#### [Exercise brief]
A verbatim copy of the data below is the required output.

#### [Supplied material]
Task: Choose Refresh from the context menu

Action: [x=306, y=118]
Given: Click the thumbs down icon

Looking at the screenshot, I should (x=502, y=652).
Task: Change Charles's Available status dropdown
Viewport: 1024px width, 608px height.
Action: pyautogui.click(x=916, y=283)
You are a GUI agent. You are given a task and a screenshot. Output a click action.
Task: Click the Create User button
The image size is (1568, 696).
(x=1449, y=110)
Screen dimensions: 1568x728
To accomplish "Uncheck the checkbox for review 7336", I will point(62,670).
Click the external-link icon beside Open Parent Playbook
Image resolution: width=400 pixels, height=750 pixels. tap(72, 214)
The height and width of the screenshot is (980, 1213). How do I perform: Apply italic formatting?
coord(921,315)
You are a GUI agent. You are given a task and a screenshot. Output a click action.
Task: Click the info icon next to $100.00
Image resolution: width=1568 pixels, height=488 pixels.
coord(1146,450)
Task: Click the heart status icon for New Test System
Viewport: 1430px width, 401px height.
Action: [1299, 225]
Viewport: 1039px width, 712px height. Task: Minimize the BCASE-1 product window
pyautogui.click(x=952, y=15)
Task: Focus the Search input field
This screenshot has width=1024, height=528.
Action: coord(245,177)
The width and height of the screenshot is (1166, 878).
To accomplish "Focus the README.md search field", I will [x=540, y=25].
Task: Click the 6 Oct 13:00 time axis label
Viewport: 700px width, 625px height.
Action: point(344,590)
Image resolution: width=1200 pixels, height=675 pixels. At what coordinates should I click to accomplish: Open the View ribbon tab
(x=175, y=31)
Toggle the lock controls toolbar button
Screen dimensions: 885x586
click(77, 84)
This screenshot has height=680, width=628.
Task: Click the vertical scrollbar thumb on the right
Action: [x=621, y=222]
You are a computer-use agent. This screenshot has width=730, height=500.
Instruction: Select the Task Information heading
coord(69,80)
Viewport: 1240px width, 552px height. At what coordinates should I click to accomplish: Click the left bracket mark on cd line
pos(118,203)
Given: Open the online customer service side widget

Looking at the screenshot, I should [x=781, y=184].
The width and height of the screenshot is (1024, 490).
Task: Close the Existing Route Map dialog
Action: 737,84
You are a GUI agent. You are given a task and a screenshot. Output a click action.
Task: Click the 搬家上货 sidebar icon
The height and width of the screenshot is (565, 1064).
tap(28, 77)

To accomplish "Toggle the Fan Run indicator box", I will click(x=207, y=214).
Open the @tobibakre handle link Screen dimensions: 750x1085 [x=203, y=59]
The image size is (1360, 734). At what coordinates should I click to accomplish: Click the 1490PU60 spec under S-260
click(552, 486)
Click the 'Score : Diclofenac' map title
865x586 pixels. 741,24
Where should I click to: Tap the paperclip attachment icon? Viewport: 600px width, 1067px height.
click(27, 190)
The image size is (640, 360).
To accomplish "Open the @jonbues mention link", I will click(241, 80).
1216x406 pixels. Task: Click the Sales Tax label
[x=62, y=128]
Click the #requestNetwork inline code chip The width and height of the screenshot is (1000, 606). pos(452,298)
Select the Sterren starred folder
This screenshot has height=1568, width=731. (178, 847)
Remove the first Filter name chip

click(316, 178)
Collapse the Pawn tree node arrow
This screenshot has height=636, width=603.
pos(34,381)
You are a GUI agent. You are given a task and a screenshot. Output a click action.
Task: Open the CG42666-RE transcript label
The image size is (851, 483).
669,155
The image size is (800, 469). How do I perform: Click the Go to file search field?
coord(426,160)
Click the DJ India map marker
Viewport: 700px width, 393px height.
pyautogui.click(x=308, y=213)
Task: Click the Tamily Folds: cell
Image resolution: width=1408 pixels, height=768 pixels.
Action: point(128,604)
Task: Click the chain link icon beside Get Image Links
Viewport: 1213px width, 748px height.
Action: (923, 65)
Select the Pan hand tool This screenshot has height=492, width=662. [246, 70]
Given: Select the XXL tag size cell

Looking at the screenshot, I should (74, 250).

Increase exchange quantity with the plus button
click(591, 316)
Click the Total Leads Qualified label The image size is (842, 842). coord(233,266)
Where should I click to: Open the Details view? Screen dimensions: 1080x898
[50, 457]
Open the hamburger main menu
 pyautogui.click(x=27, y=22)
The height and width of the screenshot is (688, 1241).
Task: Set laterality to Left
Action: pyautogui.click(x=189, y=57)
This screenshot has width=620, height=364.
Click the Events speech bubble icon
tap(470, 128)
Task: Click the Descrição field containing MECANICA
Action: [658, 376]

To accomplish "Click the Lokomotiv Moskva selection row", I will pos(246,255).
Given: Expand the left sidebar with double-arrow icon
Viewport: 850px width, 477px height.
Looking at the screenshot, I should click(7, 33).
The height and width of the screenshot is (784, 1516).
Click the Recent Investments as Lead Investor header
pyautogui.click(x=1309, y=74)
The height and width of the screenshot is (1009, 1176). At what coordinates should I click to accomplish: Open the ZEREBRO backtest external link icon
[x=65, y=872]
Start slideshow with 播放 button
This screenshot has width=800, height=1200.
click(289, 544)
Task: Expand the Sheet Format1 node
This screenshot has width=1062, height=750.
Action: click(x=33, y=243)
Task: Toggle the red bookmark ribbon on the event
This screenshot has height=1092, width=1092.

#### [Answer to this exercise]
Task: Choose Refresh from the context menu

Action: [x=306, y=118]
Given: Click the thumbs down icon

Looking at the screenshot, I should (x=502, y=652).
Task: Change Charles's Available status dropdown
Viewport: 1024px width, 608px height.
Action: pyautogui.click(x=916, y=283)
You are a GUI agent. You are given a task and a screenshot. Output a click action.
Task: Click the Create User button
The image size is (1568, 696).
(x=1449, y=110)
Screen dimensions: 1568x728
To accomplish "Uncheck the checkbox for review 7336", I will point(62,670).
Click the external-link icon beside Open Parent Playbook
Image resolution: width=400 pixels, height=750 pixels. tap(72, 214)
The height and width of the screenshot is (980, 1213). How do I perform: Apply italic formatting?
coord(921,315)
You are a GUI agent. You are given a task and a screenshot. Output a click action.
Task: Click the info icon next to $100.00
Image resolution: width=1568 pixels, height=488 pixels.
coord(1146,450)
Task: Click the heart status icon for New Test System
Viewport: 1430px width, 401px height.
Action: [1299, 225]
Viewport: 1039px width, 712px height. Task: Minimize the BCASE-1 product window
pyautogui.click(x=952, y=15)
Task: Focus the Search input field
This screenshot has width=1024, height=528.
Action: coord(245,177)
The width and height of the screenshot is (1166, 878).
To accomplish "Focus the README.md search field", I will [x=540, y=25].
Task: Click the 6 Oct 13:00 time axis label
Viewport: 700px width, 625px height.
Action: point(344,590)
Image resolution: width=1200 pixels, height=675 pixels. At what coordinates should I click to accomplish: Open the View ribbon tab
(x=175, y=31)
Toggle the lock controls toolbar button
Screen dimensions: 885x586
click(77, 84)
This screenshot has height=680, width=628.
Task: Click the vertical scrollbar thumb on the right
Action: [x=621, y=222]
You are a computer-use agent. This screenshot has width=730, height=500.
Instruction: Select the Task Information heading
coord(69,80)
Viewport: 1240px width, 552px height. At what coordinates should I click to accomplish: Click the left bracket mark on cd line
pos(118,203)
Given: Open the online customer service side widget

Looking at the screenshot, I should [x=781, y=184].
The width and height of the screenshot is (1024, 490).
Task: Close the Existing Route Map dialog
Action: 737,84
You are a GUI agent. You are given a task and a screenshot. Output a click action.
Task: Click the 搬家上货 sidebar icon
The height and width of the screenshot is (565, 1064).
tap(28, 77)

To accomplish "Toggle the Fan Run indicator box", I will click(x=207, y=214).
Open the @tobibakre handle link Screen dimensions: 750x1085 [x=203, y=59]
The image size is (1360, 734). At what coordinates should I click to accomplish: Click the 1490PU60 spec under S-260
click(552, 486)
Click the 'Score : Diclofenac' map title
865x586 pixels. 741,24
Where should I click to: Tap the paperclip attachment icon? Viewport: 600px width, 1067px height.
click(27, 190)
The image size is (640, 360).
To accomplish "Open the @jonbues mention link", I will click(241, 80).
1216x406 pixels. Task: Click the Sales Tax label
[x=62, y=128]
Click the #requestNetwork inline code chip The width and height of the screenshot is (1000, 606). pos(452,298)
Select the Sterren starred folder
This screenshot has height=1568, width=731. (178, 847)
Remove the first Filter name chip

click(316, 178)
Collapse the Pawn tree node arrow
This screenshot has height=636, width=603.
pos(34,381)
You are a GUI agent. You are given a task and a screenshot. Output a click action.
Task: Open the CG42666-RE transcript label
The image size is (851, 483).
669,155
The image size is (800, 469). How do I perform: Click the Go to file search field?
coord(426,160)
Click the DJ India map marker
Viewport: 700px width, 393px height.
pyautogui.click(x=308, y=213)
Task: Click the Tamily Folds: cell
Image resolution: width=1408 pixels, height=768 pixels.
Action: point(128,604)
Task: Click the chain link icon beside Get Image Links
Viewport: 1213px width, 748px height.
Action: (923, 65)
Select the Pan hand tool This screenshot has height=492, width=662. [246, 70]
Given: Select the XXL tag size cell

Looking at the screenshot, I should (74, 250).

Increase exchange quantity with the plus button
click(591, 316)
Click the Total Leads Qualified label The image size is (842, 842). coord(233,266)
Where should I click to: Open the Details view? Screen dimensions: 1080x898
[50, 457]
Open the hamburger main menu
 pyautogui.click(x=27, y=22)
The height and width of the screenshot is (688, 1241).
Task: Set laterality to Left
Action: pyautogui.click(x=189, y=57)
This screenshot has width=620, height=364.
Click the Events speech bubble icon
tap(470, 128)
Task: Click the Descrição field containing MECANICA
Action: [658, 376]

To accomplish "Click the Lokomotiv Moskva selection row", I will pos(246,255).
Given: Expand the left sidebar with double-arrow icon
Viewport: 850px width, 477px height.
Looking at the screenshot, I should click(7, 33).
The height and width of the screenshot is (784, 1516).
Click the Recent Investments as Lead Investor header
pyautogui.click(x=1309, y=74)
The height and width of the screenshot is (1009, 1176). At what coordinates should I click to accomplish: Open the ZEREBRO backtest external link icon
[x=65, y=872]
Start slideshow with 播放 button
This screenshot has width=800, height=1200.
click(289, 544)
Task: Expand the Sheet Format1 node
This screenshot has width=1062, height=750.
Action: click(x=33, y=243)
Task: Toggle the red bookmark ribbon on the event
This screenshot has height=1092, width=1092.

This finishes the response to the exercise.